• **Excerpted text**:
Lesya Ukrainka ( ; born Larysa Petrivna Kosach, ;  – ) was one of Ukrainian literature's foremost writers, best known for her poems and plays. She was also an active political, civil, and feminist activist.

Among her best-known works are the collections of poems On the wings of songs (1893), Thoughts and Dreams (1899), Echos (1902), the epic poem Ancient fairy tale (1893), One word (1903), plays Princess (1913), Cassandra (1903—1907), In the Catacombs (1905), and Forest Song (1911).

Biography

Lesya Ukrainka was born in 1871 in the town of Novohrad-Volynskyi (now Zviahel) of Ukraine. She was the second child of Ukrainian writer and publisher Olha Drahomanova-Kosach, better known under her literary pseudonym Olena Pchilka. Ukrainka's father was Petro Kosach (from the Kosača noble family), head of the district assembly of conciliators, who came from the northern part of Chernihiv province. After completing high school in Chernihiv Gymnasium, Kosach studied mathematics at the University of Petersburg. Two years later, her father moved to Kyiv University and graduated with a law degree. In 1868 he married Olha Drahomaniv, who was the sister of his friend Mykhailo Drahomanov, a well-known Ukrainian scientist, historian, philosopher, folklorist, and public figure. Her father was devoted to the advancement of Ukrainian culture and financially supported Ukrainian publishing ventures. Lesya Ukrainka had three younger sisters, Olha, Oksana, and Isydora, and a younger brother, Mykola. Ukrainka was very close to her uncle Drahomanov, her spiritual mentor and teacher, as well as her brother Mykhailo, known under the pseudonym Mykhailo Obachny, whom she called "Mysholosie" after their parents' joint nickname for both of them.

Lesya inherited her father's physical features, eyes, height, and build. Like her father, she was highly principled, and they both held the dignity of the individual in high regard. Despite their many similarities, Lesya and her father were different in that her father had a gift for mathematics, but no gift for languages; on the contrary, Lesya had no gift for mathematics, but she knew English, German, French, Italian, Greek, Latin, Polish, Russian, Bulgarian, and her native Ukrainian.

Lesya's mother, a poet, wrote poetry and short stories for children in Ukrainian. She was also active in the women's movement and published a feminist almanac. Ukrainka's mother played a significant role in her upbringing. The Ukrainian language was the only language used in the household, and to enforce this practice, the children were educated by Ukrainian tutors at home, to avoid schools that taught Russian as the primary language. Ukrainka learned how to read at the age of four, and she and her brother Mykhailo could read foreign languages well enough to read literature in the original.

• **Extracted records**:
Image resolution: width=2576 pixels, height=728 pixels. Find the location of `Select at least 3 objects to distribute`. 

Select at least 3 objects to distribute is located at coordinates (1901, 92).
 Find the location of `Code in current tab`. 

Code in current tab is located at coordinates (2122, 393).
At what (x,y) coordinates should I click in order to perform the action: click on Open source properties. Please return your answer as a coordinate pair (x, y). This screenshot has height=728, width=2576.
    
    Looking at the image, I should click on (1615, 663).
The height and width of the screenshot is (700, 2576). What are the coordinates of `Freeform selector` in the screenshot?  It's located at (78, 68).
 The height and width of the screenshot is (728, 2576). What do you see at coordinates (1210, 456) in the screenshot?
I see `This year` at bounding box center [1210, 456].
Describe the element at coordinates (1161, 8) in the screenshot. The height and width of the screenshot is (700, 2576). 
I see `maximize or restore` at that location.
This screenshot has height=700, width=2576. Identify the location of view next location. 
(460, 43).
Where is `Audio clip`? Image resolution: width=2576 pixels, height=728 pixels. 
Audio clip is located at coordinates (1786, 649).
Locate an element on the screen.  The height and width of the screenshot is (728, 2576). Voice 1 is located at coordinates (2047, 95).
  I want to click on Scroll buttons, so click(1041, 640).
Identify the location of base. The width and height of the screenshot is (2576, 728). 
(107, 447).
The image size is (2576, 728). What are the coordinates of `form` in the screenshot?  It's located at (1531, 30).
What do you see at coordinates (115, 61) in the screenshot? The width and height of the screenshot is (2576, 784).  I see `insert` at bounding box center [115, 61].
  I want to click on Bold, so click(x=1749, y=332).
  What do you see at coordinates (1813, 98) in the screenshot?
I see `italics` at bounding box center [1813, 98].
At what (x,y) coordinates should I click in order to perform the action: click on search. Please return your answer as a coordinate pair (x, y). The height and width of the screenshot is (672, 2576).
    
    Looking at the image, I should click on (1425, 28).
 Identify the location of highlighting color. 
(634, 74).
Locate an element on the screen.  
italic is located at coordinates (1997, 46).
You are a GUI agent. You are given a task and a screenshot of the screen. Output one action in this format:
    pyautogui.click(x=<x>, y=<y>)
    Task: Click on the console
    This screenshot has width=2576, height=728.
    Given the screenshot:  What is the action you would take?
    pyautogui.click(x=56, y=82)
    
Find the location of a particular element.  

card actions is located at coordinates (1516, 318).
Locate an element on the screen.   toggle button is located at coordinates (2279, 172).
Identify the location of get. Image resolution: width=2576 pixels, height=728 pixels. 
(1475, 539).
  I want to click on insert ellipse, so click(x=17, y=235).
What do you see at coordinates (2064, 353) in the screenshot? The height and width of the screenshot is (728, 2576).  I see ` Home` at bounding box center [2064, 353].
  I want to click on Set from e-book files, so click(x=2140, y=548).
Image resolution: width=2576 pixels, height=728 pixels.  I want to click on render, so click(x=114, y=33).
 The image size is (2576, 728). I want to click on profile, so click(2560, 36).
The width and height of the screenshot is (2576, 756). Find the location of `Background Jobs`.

• **Problems to work on**:
• 1. Write out everything in the records from their start down to the line containing "center [1813, 98].", with both of those lines included.
• 2. Continue the Lesya Ukrainka biography from the point where it stops.
The Lesya Ukrainka biography and the records are independent of each other.

• **Answers in order**:
• 1.
Image resolution: width=2576 pixels, height=728 pixels. Find the location of `Select at least 3 objects to distribute`. 

Select at least 3 objects to distribute is located at coordinates (1901, 92).
 Find the location of `Code in current tab`. 

Code in current tab is located at coordinates (2122, 393).
At what (x,y) coordinates should I click in order to perform the action: click on Open source properties. Please return your answer as a coordinate pair (x, y). This screenshot has height=728, width=2576.
    
    Looking at the image, I should click on (1615, 663).
The height and width of the screenshot is (700, 2576). What are the coordinates of `Freeform selector` in the screenshot?  It's located at (78, 68).
 The height and width of the screenshot is (728, 2576). What do you see at coordinates (1210, 456) in the screenshot?
I see `This year` at bounding box center [1210, 456].
Describe the element at coordinates (1161, 8) in the screenshot. The height and width of the screenshot is (700, 2576). 
I see `maximize or restore` at that location.
This screenshot has height=700, width=2576. Identify the location of view next location. 
(460, 43).
Where is `Audio clip`? Image resolution: width=2576 pixels, height=728 pixels. 
Audio clip is located at coordinates (1786, 649).
Locate an element on the screen.  The height and width of the screenshot is (728, 2576). Voice 1 is located at coordinates (2047, 95).
  I want to click on Scroll buttons, so click(1041, 640).
Identify the location of base. The width and height of the screenshot is (2576, 728). 
(107, 447).
The image size is (2576, 728). What are the coordinates of `form` in the screenshot?  It's located at (1531, 30).
What do you see at coordinates (115, 61) in the screenshot? The width and height of the screenshot is (2576, 784).  I see `insert` at bounding box center [115, 61].
  I want to click on Bold, so click(x=1749, y=332).
  What do you see at coordinates (1813, 98) in the screenshot?
I see `italics` at bounding box center [1813, 98].

• 2.
By the time she was eight, Ukrainka wrote her first poem, "Hope," which was composed in reaction to the arrest and exile of her aunt, Olena Kosach, for taking part in a political movement against the tsarist autocracy.  In 1879, her entire family moved to Lutsk. That same year her father started building houses for the family in the nearby village of Kolodiazhne.  It was at this time that her uncle, Mykhailo Drahomanov, encouraged her to study Ukrainian folk songs, folk stories, and history, as well to peruse the Bible for its inspired poetry and eternal themes.  She also was influenced by the well-known composer Mykola Lysenko, as well as the famous Ukrainian dramatist and poet Mykhailo Starytsky.

At age thirteen, her first published poem, "Lily of the Valley," appeared in the magazine Zorya in Lviv.  It was here that she first used her pseudonym, which was suggested by her mother because, in the Russian Empire, publications in the Ukrainian language were forbidden. Ukrainka's first collection of poetry had to be published secretly in western Ukraine and snuck into Kyiv under her pseudonym. At this time, Ukrainka was well on her way of becoming a pianist, but due to tuberculosis of the bone, she did not attend any outside educational establishment.  The writing was to be the main focus of her life.

Since the beginning of the 90s, the poetess has been communicating with the Poltava region. From the summer of 1893 to the middle of 1906, Lesya lived almost every summer in Hadiach and near the city, in the Green Grove. The writing of many works is marked by this place; in particular, the legend "Robert Bruce, King of Scotland" was written here. It was here that Lesya befriended the teacher A. S. Makarova, with whom she later corresponded, the latter left memories of the poetess.

The poems and plays of Ukrainka are associated with her belief in her country's freedom and independence. Between 1895 and 1897, she became a member of the Literary and Artistic Society in Kyiv, which was banned in 1905 because of its relations with revolutionary activists. In 1888, when Ukrainka was seventeen, she and her brother organized a literary circle called Pleyada (The Pleiades), which they founded to promote the development of Ukrainian literature and translation of foreign classics into Ukrainian. The organization was based on the French school of poesy, the Pleiade. Their gatherings took place in different homes and were joined by Mykola Lysenko, Petro Kosach, Kostiantyn Mykhalchuk, Mykhailo Starytsky, and others. One of the works they translated was Nikolai Gogol's Evenings on a Farm Near Dykanka.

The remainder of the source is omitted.